What's up with the "[d]"? I want to see the pointer value! How do I make
the pointer value appear? Please don't say "open your executable in
notepad."

Rudy

PS: I'm trying to debug a problem where the pointer value (&d) changes
during execution!

 

[Joe Delekto]

Greets,

Probably the best way to do this in the debugger is to add "&d" to your
watch window. Either that, or you can open up the "Register" window in the
debugger and watch the effective address which is loaded into the EAX
register.

Regards,

Joe

 

[Rudy Ray Moore]

Hi Joe,

Thanks for the suggestion.

I've been using the "watch window" suggestion, but I have noticed that in
the watch window, "&d" changes from line to line! In order to track down
this problem, I would like to know how the watch window knows to calculate
&d.

I assume the watch window did this by looking at assembly.

When I look at assembly, I don't see the addresses of my local variables.
All I see is the name of the local variable in sqare brackets:
00411C67 lea eax,[d]

The watch window must not be using the "assembly text" to determine the
value of "&d". I wonder how it does this. :-/

Thanks,

Rudy

Greets,

Probably the best way to do this in the debugger is to add "&d" to your
watch window. Either that, or you can open up the "Register" window in the
debugger and watch the effective address which is loaded into the EAX
register.

Regards,

Joe

This c++ line in MSVC++ .net 2003 7.1:
f(&d);
Generates this assembly:
00411C67 lea eax,[d]
00411C6A push eax
00411C6B call f (411159h)
00411C70 add esp,4

What's up with the "[d]"? I want to see the pointer value! How do I make
the pointer value appear? Please don't say "open your executable in
notepad."

Rudy

PS: I'm trying to debug a problem where the pointer value (&d) changes
during execution!

 

[Joe Delekto]

Greets,

Well, keep in mind that your variable is on the stack and that it's going
to be relative to some location on the stack. If your function is
re-entrant, it is quite possible that you will see this value change between
calls. (Depending upon where the location of the variable is relative to
the current base pointer.) If you examine the value of the EAX register
after the "lea, [d]" instruction, you should see the same value as shown by
&d in the watch window. I'm not sure how you're seeing it change line by
line --is this a managed C++ application?

Regards,

Joe

Hi Joe,

Thanks for the suggestion.

I've been using the "watch window" suggestion, but I have noticed that in
the watch window, "&d" changes from line to line! In order to track down
this problem, I would like to know how the watch window knows to calculate
&d.

I assume the watch window did this by looking at assembly.

When I look at assembly, I don't see the addresses of my local variables.
All I see is the name of the local variable in sqare brackets:
00411C67 lea eax,[d]

The watch window must not be using the "assembly text" to determine the
value of "&d". I wonder how it does this. :-/

Thanks,

Rudy

Greets,

Probably the best way to do this in the debugger is to add "&d" to your
watch window.

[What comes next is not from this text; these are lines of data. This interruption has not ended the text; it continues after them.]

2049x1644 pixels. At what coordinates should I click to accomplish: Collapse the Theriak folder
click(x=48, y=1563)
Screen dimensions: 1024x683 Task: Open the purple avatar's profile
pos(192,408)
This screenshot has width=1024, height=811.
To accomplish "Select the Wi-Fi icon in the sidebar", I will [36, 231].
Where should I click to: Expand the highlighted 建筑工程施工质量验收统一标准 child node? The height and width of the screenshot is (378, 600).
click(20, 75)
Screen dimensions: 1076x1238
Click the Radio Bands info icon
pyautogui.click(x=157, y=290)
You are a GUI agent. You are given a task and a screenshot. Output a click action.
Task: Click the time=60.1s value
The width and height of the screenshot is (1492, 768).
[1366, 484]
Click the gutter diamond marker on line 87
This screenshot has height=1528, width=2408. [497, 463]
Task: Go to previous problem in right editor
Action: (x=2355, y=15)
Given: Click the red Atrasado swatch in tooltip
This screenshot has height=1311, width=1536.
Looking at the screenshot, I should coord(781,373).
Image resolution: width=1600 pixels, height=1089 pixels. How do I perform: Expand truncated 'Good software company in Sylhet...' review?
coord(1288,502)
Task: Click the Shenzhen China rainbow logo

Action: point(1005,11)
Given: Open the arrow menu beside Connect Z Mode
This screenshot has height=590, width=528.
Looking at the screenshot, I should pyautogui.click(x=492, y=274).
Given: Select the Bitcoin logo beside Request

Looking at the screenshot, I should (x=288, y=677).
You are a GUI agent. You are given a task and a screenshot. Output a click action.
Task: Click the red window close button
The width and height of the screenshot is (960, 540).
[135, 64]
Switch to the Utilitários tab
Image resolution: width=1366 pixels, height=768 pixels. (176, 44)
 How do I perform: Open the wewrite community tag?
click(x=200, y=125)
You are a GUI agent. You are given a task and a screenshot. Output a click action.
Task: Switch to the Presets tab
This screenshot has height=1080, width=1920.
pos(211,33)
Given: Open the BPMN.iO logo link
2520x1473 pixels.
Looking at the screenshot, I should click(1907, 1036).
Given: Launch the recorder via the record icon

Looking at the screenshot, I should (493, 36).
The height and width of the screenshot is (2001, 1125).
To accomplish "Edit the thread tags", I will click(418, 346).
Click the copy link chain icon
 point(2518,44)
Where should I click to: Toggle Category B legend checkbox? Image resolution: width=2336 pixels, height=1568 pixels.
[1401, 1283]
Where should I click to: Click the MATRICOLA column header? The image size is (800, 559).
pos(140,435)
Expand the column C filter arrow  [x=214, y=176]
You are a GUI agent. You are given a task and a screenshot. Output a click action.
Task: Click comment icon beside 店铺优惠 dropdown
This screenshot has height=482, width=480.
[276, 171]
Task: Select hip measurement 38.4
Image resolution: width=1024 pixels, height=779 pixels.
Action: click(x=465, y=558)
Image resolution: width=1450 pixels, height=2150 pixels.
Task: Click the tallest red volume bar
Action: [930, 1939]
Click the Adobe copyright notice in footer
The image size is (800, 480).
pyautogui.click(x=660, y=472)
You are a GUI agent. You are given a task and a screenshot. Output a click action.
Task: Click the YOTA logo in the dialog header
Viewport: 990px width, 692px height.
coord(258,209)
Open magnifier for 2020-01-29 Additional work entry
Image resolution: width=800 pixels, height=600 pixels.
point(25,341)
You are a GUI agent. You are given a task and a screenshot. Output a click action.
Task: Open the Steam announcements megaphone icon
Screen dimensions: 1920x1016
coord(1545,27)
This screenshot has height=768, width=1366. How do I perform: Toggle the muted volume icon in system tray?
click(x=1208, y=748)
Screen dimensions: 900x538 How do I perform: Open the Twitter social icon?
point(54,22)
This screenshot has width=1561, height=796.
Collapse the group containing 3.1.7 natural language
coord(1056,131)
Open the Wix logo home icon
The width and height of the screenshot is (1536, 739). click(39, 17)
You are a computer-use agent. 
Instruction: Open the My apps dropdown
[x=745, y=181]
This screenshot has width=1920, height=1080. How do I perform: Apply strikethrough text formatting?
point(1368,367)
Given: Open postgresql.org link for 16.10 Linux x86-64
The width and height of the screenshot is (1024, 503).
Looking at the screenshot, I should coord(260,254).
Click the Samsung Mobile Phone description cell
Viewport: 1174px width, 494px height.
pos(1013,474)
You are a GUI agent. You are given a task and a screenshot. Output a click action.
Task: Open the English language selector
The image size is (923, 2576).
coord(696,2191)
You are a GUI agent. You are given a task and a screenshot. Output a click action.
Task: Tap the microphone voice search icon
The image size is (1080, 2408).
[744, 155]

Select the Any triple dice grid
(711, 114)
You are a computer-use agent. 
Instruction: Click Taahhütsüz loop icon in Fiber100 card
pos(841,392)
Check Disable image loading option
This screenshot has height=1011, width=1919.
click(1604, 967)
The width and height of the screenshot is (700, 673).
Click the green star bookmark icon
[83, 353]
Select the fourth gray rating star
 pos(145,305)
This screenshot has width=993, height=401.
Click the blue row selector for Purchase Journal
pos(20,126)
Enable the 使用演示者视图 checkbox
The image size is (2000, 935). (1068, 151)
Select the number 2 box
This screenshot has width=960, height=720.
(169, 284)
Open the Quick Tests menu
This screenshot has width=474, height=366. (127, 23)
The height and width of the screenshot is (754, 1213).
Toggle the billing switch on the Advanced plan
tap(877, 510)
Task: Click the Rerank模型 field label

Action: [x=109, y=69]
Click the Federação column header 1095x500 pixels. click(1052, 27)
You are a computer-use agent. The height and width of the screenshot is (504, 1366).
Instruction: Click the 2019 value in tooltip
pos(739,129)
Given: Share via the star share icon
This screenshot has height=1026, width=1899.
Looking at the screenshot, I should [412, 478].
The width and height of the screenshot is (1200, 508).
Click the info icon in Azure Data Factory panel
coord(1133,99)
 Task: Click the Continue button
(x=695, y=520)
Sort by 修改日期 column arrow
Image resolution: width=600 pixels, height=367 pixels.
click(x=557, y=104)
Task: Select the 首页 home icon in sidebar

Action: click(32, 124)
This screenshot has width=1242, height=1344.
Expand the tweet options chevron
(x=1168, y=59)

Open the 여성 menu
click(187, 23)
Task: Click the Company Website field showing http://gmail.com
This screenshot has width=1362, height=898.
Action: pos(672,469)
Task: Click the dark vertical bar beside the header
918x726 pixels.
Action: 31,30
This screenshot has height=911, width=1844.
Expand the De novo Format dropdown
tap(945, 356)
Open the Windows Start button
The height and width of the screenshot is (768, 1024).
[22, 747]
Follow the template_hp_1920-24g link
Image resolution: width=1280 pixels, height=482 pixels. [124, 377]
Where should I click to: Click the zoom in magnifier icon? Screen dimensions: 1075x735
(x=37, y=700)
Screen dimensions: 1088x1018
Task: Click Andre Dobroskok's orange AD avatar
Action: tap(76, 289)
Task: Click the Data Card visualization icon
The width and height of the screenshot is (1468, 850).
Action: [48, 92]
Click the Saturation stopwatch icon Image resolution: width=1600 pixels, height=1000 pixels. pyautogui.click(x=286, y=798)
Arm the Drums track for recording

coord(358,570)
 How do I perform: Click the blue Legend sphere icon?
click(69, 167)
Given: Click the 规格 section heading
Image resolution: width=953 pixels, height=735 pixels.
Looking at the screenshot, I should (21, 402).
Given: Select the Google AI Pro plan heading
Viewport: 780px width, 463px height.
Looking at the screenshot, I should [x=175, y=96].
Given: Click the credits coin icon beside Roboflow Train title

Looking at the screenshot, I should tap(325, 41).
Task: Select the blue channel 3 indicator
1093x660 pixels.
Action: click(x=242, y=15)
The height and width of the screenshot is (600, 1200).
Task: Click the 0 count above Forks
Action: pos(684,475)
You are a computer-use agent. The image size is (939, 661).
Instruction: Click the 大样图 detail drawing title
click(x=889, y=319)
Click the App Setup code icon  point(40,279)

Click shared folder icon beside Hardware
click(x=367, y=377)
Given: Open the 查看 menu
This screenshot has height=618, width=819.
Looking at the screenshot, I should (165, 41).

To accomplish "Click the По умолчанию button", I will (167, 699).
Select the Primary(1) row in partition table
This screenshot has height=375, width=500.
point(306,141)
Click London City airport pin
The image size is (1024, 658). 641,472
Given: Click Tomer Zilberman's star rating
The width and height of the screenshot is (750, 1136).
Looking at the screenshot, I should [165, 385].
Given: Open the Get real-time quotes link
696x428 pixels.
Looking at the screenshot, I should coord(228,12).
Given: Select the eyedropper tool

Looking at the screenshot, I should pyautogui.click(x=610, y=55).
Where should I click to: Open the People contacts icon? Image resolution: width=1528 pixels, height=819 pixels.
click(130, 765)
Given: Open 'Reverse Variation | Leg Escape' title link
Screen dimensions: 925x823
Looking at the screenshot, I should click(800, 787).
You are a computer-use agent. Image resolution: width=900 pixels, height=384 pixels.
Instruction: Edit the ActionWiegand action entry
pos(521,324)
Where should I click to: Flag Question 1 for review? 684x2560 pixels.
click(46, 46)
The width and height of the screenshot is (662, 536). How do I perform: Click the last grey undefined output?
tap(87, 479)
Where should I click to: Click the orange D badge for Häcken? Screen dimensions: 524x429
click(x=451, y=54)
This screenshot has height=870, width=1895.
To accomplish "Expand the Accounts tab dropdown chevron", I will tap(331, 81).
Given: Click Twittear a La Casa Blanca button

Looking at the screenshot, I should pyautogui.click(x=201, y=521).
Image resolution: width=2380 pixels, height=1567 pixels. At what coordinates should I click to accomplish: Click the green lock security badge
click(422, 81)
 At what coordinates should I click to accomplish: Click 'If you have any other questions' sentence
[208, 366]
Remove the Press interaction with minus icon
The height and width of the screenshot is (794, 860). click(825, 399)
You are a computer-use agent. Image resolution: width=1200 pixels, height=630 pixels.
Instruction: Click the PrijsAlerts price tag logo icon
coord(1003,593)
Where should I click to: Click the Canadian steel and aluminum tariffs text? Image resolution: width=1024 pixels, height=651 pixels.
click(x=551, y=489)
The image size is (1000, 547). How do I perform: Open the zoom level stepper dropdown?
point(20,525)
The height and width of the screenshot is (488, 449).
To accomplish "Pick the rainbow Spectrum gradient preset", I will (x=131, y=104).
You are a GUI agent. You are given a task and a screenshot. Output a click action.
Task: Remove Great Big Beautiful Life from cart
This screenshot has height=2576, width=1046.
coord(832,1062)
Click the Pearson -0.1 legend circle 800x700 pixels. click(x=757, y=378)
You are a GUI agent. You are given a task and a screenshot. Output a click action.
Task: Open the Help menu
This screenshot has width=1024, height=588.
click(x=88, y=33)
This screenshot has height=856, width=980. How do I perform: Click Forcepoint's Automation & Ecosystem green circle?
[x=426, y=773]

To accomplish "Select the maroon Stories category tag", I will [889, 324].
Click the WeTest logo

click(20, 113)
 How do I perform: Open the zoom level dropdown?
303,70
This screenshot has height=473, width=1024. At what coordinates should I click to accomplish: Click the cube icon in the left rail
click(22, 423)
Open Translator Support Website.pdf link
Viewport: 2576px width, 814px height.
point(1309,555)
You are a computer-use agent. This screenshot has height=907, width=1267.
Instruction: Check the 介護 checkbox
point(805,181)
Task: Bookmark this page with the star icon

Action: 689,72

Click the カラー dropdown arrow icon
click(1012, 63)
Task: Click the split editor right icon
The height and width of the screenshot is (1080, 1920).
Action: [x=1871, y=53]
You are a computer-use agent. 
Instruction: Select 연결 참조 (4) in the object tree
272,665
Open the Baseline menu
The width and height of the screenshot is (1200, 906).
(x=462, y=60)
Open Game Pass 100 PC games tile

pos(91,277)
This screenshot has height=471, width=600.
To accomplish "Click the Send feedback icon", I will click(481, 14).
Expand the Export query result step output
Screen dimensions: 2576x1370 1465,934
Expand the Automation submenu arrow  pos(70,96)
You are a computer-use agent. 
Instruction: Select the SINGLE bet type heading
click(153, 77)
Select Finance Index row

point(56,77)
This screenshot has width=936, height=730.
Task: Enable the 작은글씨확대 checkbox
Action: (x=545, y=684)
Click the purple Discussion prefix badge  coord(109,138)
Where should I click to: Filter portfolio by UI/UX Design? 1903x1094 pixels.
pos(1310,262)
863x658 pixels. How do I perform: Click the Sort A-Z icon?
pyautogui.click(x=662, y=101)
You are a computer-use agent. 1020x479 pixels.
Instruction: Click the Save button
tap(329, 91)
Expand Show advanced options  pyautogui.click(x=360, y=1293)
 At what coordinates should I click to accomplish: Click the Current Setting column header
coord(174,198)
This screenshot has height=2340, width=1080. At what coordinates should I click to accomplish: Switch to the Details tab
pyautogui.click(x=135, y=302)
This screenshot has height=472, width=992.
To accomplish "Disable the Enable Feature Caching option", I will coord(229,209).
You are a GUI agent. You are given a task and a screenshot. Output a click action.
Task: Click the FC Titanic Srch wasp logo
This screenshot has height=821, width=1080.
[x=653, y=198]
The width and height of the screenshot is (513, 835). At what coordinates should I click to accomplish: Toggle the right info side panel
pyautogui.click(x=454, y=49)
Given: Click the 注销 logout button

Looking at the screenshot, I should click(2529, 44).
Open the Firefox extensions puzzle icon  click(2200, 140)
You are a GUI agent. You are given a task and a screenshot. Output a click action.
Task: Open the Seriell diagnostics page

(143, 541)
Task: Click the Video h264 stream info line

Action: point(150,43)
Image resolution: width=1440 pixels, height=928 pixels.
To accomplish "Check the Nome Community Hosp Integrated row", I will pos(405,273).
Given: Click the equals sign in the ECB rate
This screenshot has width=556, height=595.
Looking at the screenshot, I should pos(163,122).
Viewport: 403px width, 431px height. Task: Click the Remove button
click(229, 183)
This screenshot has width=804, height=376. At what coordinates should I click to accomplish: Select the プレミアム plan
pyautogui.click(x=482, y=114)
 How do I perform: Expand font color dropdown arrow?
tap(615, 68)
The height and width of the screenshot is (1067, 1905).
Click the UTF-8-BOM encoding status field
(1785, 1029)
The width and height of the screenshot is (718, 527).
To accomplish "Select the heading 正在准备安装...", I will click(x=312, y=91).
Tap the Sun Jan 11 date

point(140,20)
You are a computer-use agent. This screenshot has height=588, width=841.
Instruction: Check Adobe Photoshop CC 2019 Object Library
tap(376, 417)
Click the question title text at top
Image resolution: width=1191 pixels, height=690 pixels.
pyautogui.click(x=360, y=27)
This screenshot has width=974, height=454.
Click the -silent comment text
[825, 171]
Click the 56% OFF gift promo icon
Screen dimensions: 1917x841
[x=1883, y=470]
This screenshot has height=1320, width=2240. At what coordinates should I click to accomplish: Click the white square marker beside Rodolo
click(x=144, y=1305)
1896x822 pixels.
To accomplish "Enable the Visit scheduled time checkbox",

Either that, or you can open up the "Register" window in the
debugger and watch the effective address which is loaded into the EAX
register.

Regards,

Joe

This c++ line in MSVC++ .net 2003 7.1:
f(&d);
Generates this assembly:
00411C67 lea eax,[d]
00411C6A push eax
00411C6B call f (411159h)
00411C70 add esp,4

What's up with the "[d]"? I want to see the pointer value! How do I make
the pointer value appear? Please don't say "open your executable in
notepad."

Rudy

PS: I'm trying to debug a problem where the pointer value (&d) changes
during execution!

 

[Rudy Ray Moore]

Hi Joe,

It's not managed c++. Carl Daniel suggests the value is changing "line by
line" because one of my function calls is hosing up the stack pointer (esp),
and consequently altering the address of each of my local variables.

Chris

Greets,

Well, keep in mind that your variable is on the stack and that it's going
to be relative to some location on the stack. If your function is
re-entrant, it is quite possible that you will see this value change between
calls. (Depending upon where the location of the variable is relative to
the current base pointer.) If you examine the value of the EAX register
after the "lea, [d]" instruction, you should see the same value as shown by
&d in the watch window. I'm not sure how you're seeing it change line by
line --is this a managed C++ application?

Regards,

Joe

Hi Joe,

Thanks for the suggestion.

I've been using the "watch window" suggestion, but I have noticed that in
the watch window, "&d" changes from line to line! In order to track down
this problem, I would like to know how the watch window knows to calculate
&d.

I assume the watch window did this by looking at assembly.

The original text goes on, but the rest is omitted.